Newark police and city officials say their de-escalation training program is working and that no officer fired his weapon while on duty in 2020.
The New Jersey police force faced enormous challenges this year, with officers exposed to COVID-19 while on the job and protests against police brutality of the summer took their toll.
Regardless, says Public Safety Director Anthony Ambrose, staff used their de-escalation training to keep the peace.
Ambrosio said in a statement: “Our officers… are actively using this resource when interacting with the community.

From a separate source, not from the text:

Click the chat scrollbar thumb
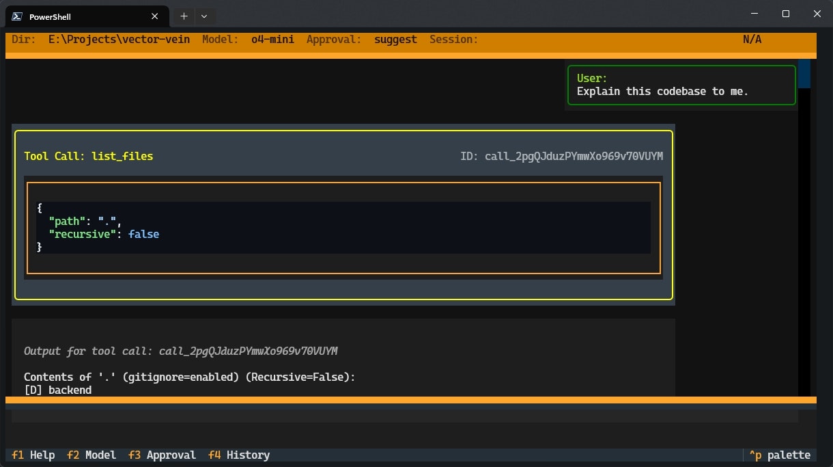 click(804, 74)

“Our training also played a very important role in keeping Newark from violence during this year’s protests over the murder of George Floyd. The community and the police worked together to ensure that non-residents of Newark, who came here to protest, did not initiate any violence in our city. “
Overall crime was also down 6% in the city in 2020, and police officers recovered 496 illegal firearms – a 7% increase from last year, when officers seized 461 illegal weapons in 303 arrests.

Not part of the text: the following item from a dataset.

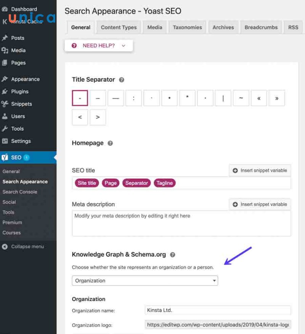Open the Breadcrumbs tab
The image size is (305, 334).
[x=261, y=27]
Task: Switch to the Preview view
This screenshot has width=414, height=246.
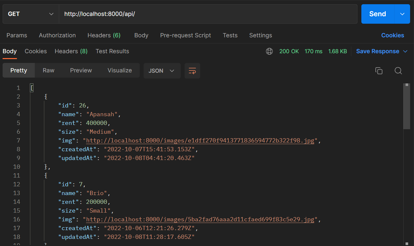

“Removing 496 illegal firearms from our streets equates to at least 496 fewer victims of violence and fewer funerals,” Ambrose said.

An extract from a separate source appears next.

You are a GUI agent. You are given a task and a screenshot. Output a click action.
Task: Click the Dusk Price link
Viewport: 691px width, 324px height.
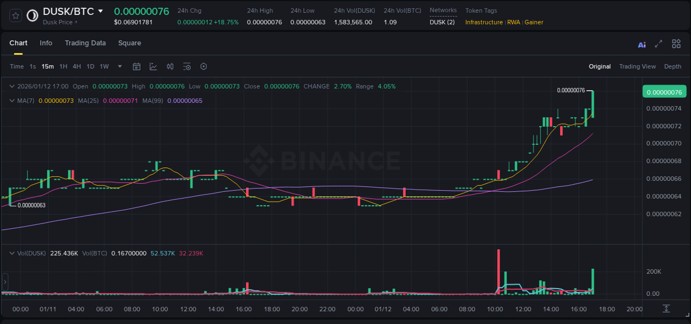60,22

In 2020, not a single officer in Newark fired his weapon while on duty, a notable milestone. De-escalation training is proven and effective. Along with our new use of force policy, we are building a stronger and fairer New Jersey for all. https://t.co/sI9WWvpqjP
– Governor Phil Murphy (@GovMurphy) January 3, 2021
This hopeful news could be part of a broader trend as de-escalation training programs are rolled out to other police forces across the country.